I leaned against the cold brick wall looking out at the snow that fell heavily on the school campus. I pulled my sweater sleeves over my hands to try to keep them warm and shivered when a snowflake fell on the fabric. I was in the hallway that no one used, but was covered but had no windows leading to the barn at the House of Night in Tulsa. The snow fell so heavy that the dim lights around the campus could barely penetrate the dense, white blanket. I heard the click of heels already knowing who they belonged too. My mentor but also the one I was to defeat; Neferet. I had been trying to figure out why Nyx wanted me, a teenager who couldn't even parallel park or cuss, to kill a High Priestess whose power was enhanced with Darkness. To help but think I was complaining about a Geometry test the day I was mark, eesh. I would take that any day now.
"Shouldn't you be in class?" She sneered. I said nothing for a while and took in the anger that was beginning to build around the air between us.
"I came out to think about stuff. When I think I also prefer to do it alone." I told her with as much defiance in voice as I could muster. Even though I could somewhat stand up to her, she still scared the bull poopie out of me.
"Did you not learn manners as a child?" Neferet practically screeched. I bent my head using my hair to hide the smile that formed. She began walking again toward me making my whole body shudder. I hoped she wouldn't notice but the smirk I saw at the corner of my eye showed she did. How could I fight her and win?
"I did, but nothing to deal with pure incarnation of evil." I replied my voice beginning to shake as I felt talon like fingers around my waist and someone behind me. I straightened and tried to escape the hold but it was no use. She had me pinned against the wall against her. The bravery I once had drained from me as I was forced to look into her moss green eyes, the same ones that terrified me. I turned my head away not knowing it fully exposed my neck to the enemy. Moments later I felt lips that felt like silk graze the sensitive skin on my neck making me catch my breath. This was wrong, teachers and students could not be in relationships. Especially when they were trying to kill each other.

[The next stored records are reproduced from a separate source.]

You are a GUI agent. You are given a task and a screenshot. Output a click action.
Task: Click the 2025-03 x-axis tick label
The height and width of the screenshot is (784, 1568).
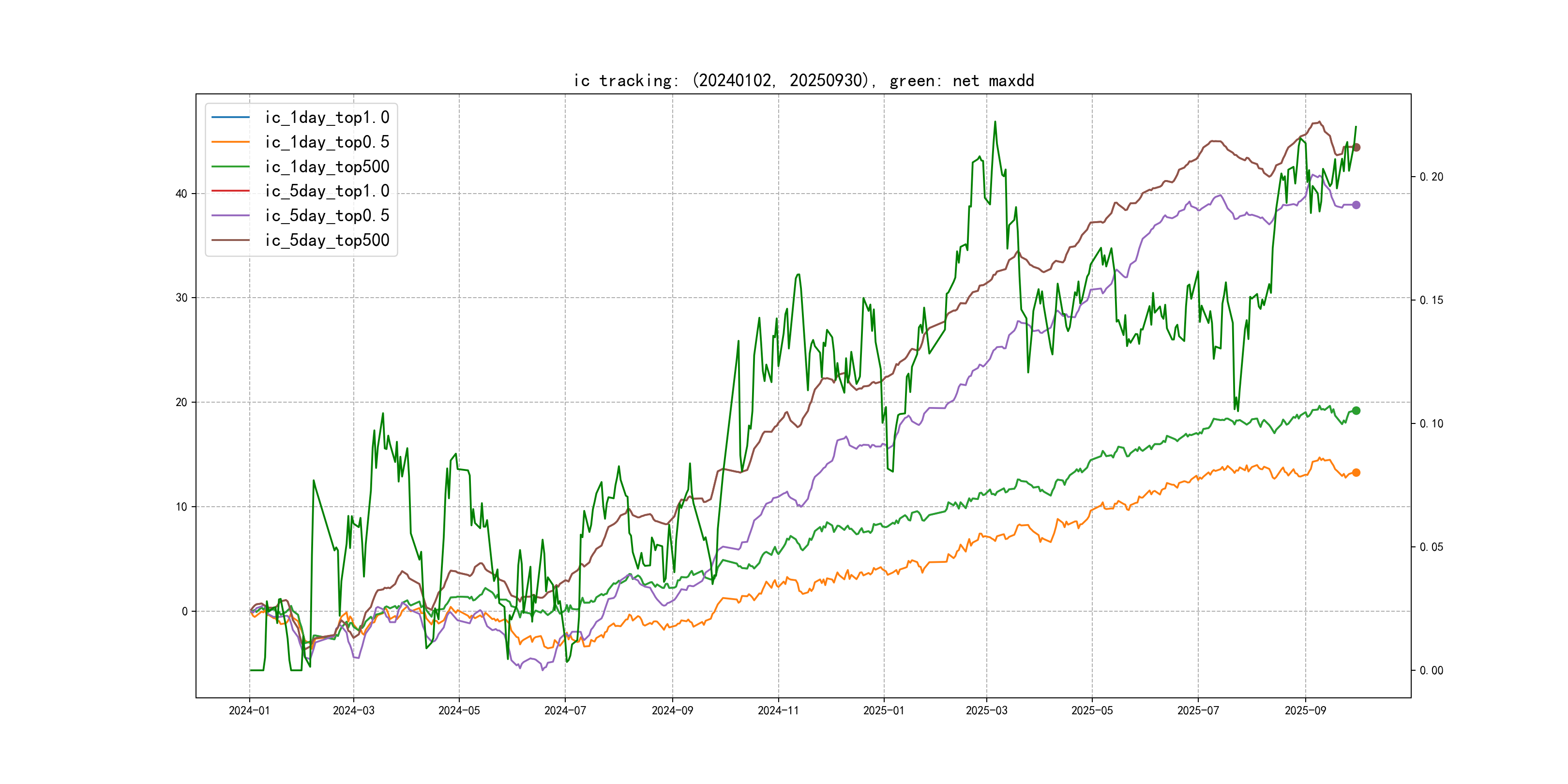coord(986,710)
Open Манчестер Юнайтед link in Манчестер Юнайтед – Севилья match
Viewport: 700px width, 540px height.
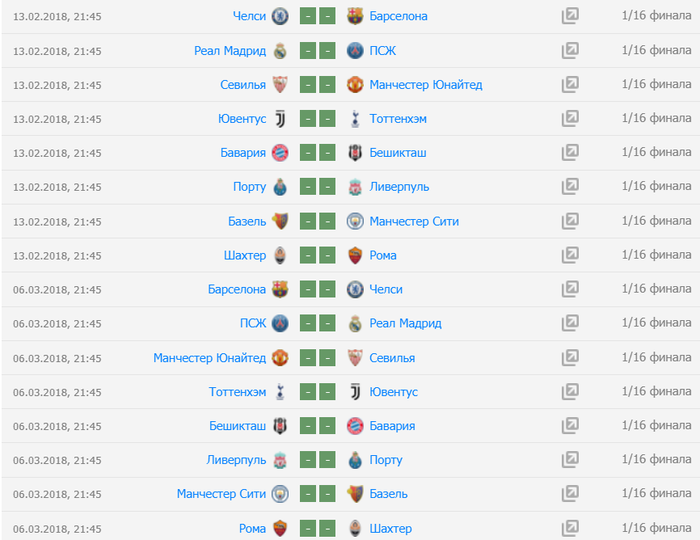coord(210,357)
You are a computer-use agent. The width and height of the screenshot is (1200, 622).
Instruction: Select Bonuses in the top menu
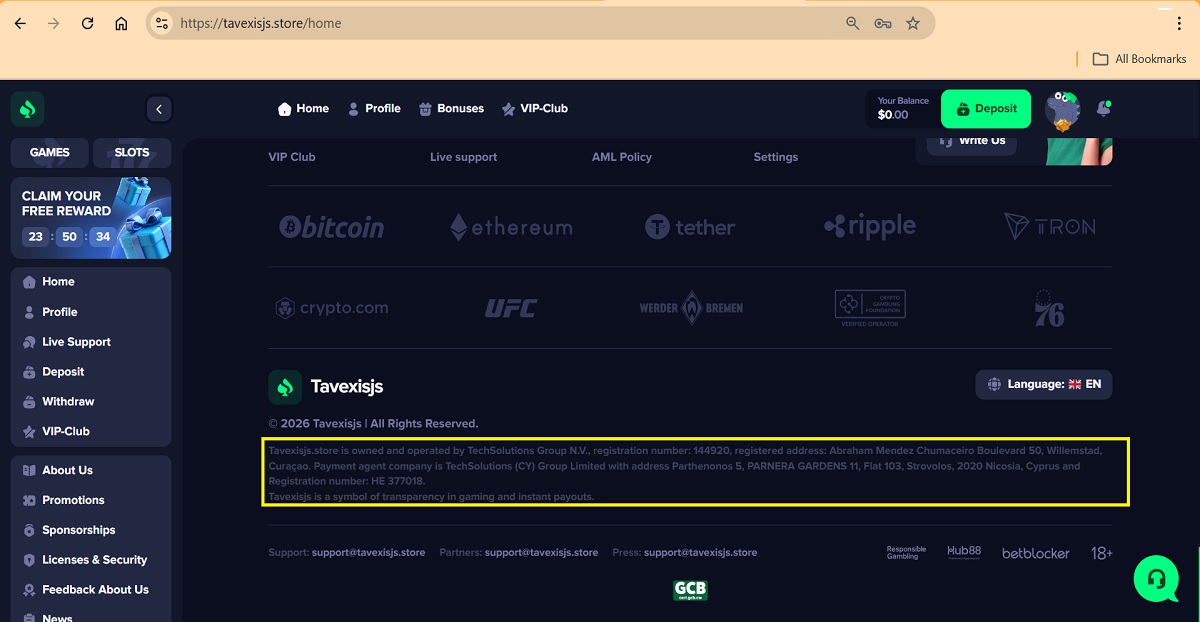451,109
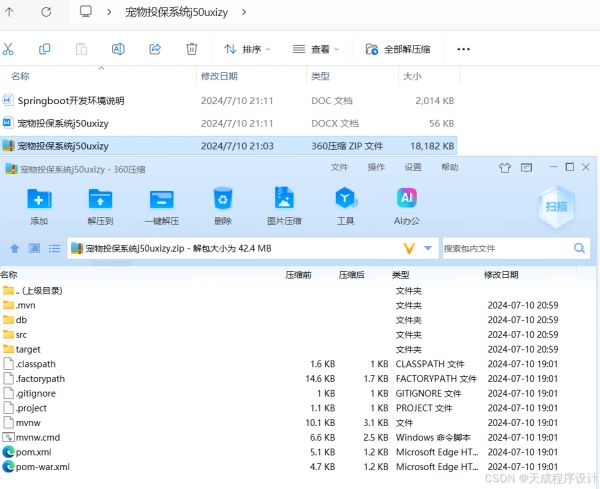The image size is (600, 489).
Task: Click the 添加 (Add) icon in 360压缩
Action: coord(39,200)
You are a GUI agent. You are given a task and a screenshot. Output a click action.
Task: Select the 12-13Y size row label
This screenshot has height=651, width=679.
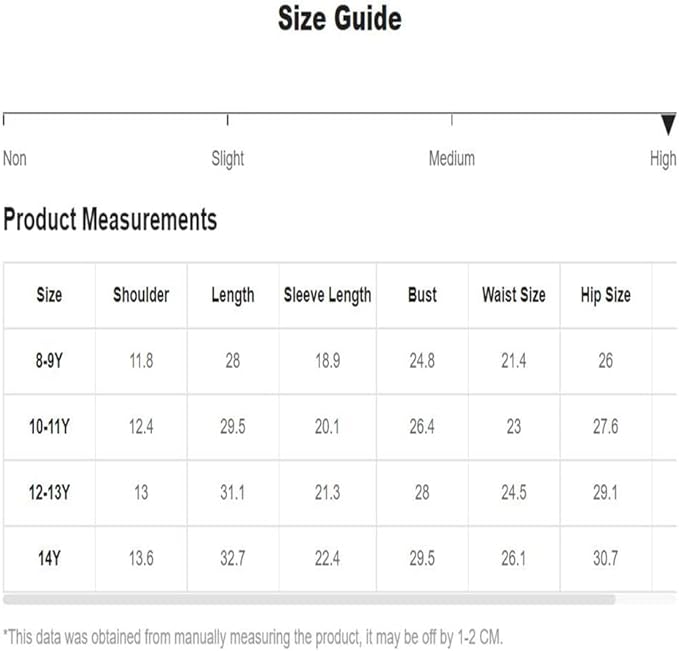pos(49,492)
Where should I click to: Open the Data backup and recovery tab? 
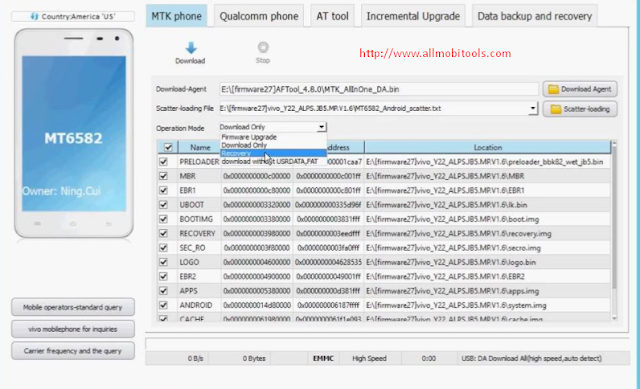click(535, 16)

"Neferet! Stop!" I exclaimed as the lips found their way to my jaw and the corner of my mouth.
"I'm sorry, I'm afraid I can't. Chosen One." She said and spiting the last part as if it was a curse. Her lips soon found mine and almost immediately I felt my breath sucked out of me.
"It's fascinating no one uses this hallway anymore. Your cries will go unheard my dear." She admonished. Something awakened inside of me and the only thing I wanted was the woman standing in front of me. I cared not if she was another female or if she was my enemy, I only wanted her. There was one voice in my head; bad Zoey, she's EVIL or have you forgotten? It said. I pushed it away as I was pulled closer to the Priestess.
I kissed her back with the same passion she was giving me surprising the High Priestess in front of me. She bit my bottom lip making me let out an unwanted moan and a throaty, seductive laugh escaped from her.
"You like that?" She said. Our tongues danced together and she dominated the kiss right away leaving me to fight for any grounds with her. Her lips left mine and I whimpered at the lost connection. Then I felt teeth gently grazing my neck then a hard one followed. I felt te blood drain out of my body and the small tendril I didn't recognize in my mind began to form. Almost like another presence in my mind was forming. I didn't think anything of it and drowned in the pleasure I was receiving from the vamp. I took her wrist and held it to my mouth and bit down hard on the soft skin making her cry out as she lapped my blood.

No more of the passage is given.